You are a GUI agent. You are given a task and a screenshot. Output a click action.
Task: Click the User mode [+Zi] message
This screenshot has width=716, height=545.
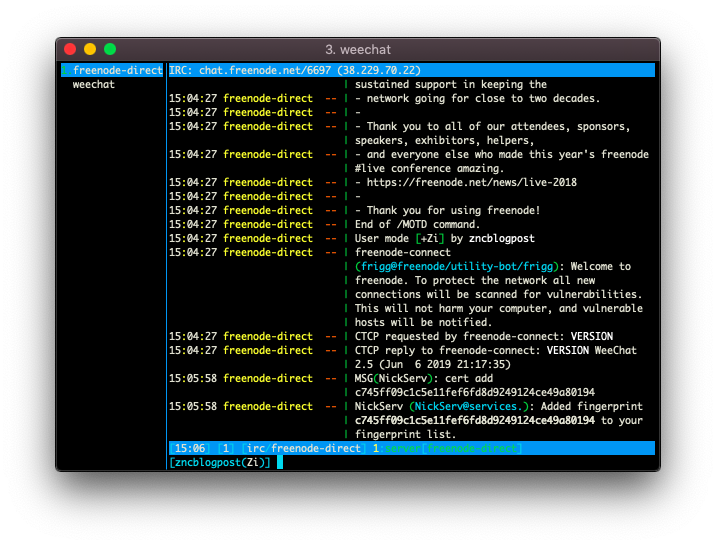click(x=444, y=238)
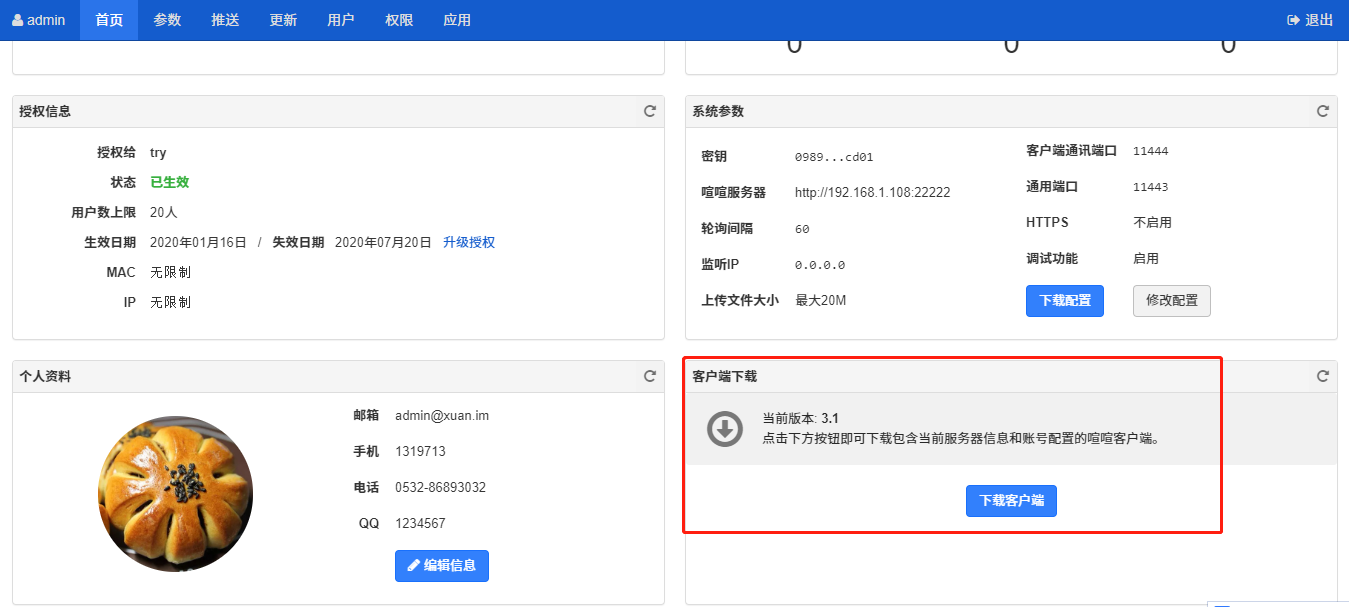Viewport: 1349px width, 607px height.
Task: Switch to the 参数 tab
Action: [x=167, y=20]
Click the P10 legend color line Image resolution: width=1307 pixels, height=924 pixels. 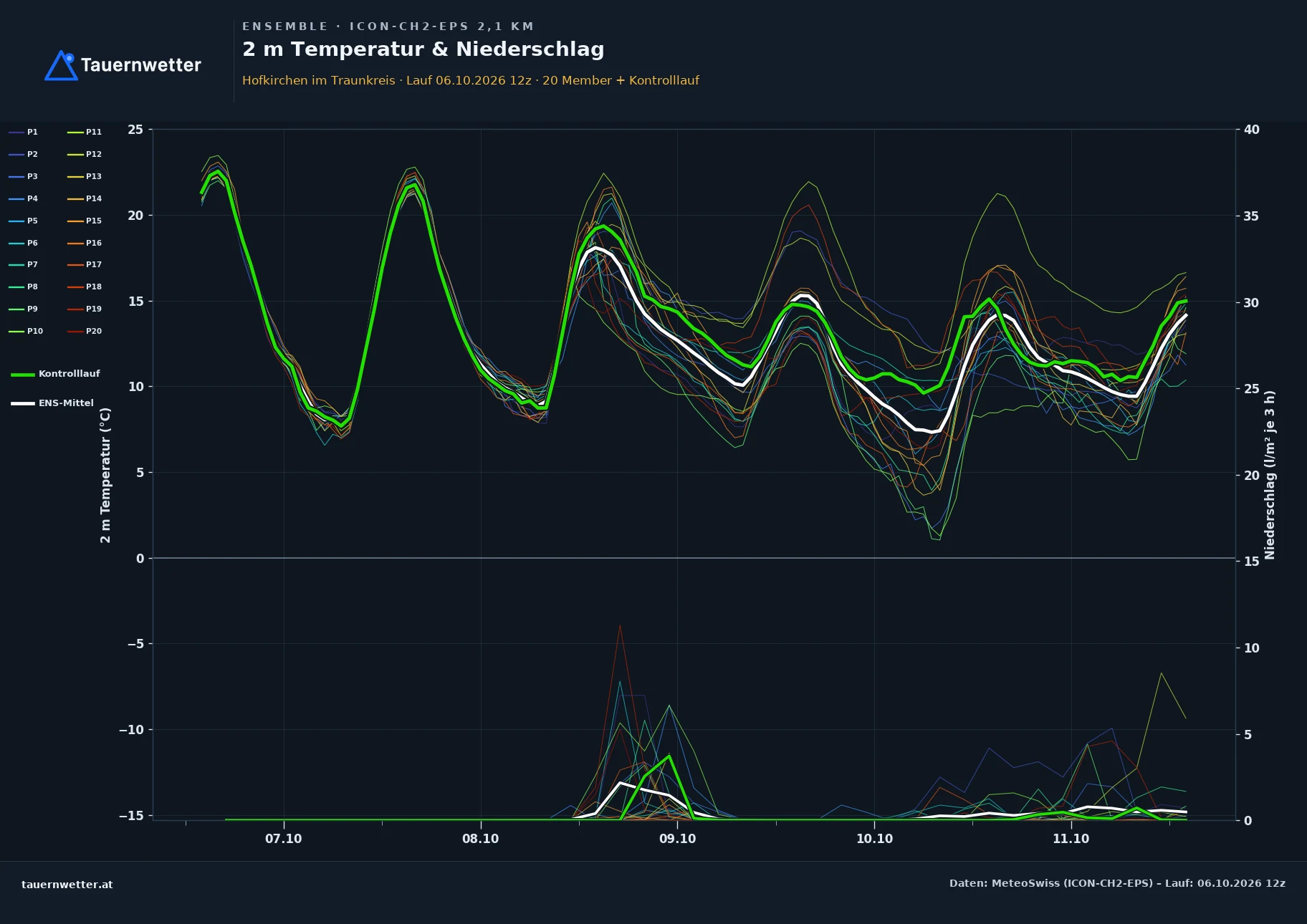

********

▶ **TASK STATEMENT**:
A verbatim reproduction of each entry is expected, with every picture omitted.

▶ **ANSWER SPACE**:
You are a GUI agent. You are given a task and a screenshot. Output a click action.
Task: Click the User mode [+Zi] message
This screenshot has width=716, height=545.
click(x=444, y=238)
Viewport: 1349px width, 607px height.
Task: Switch to the 参数 tab
Action: [x=167, y=20]
Click the P10 legend color line Image resolution: width=1307 pixels, height=924 pixels. 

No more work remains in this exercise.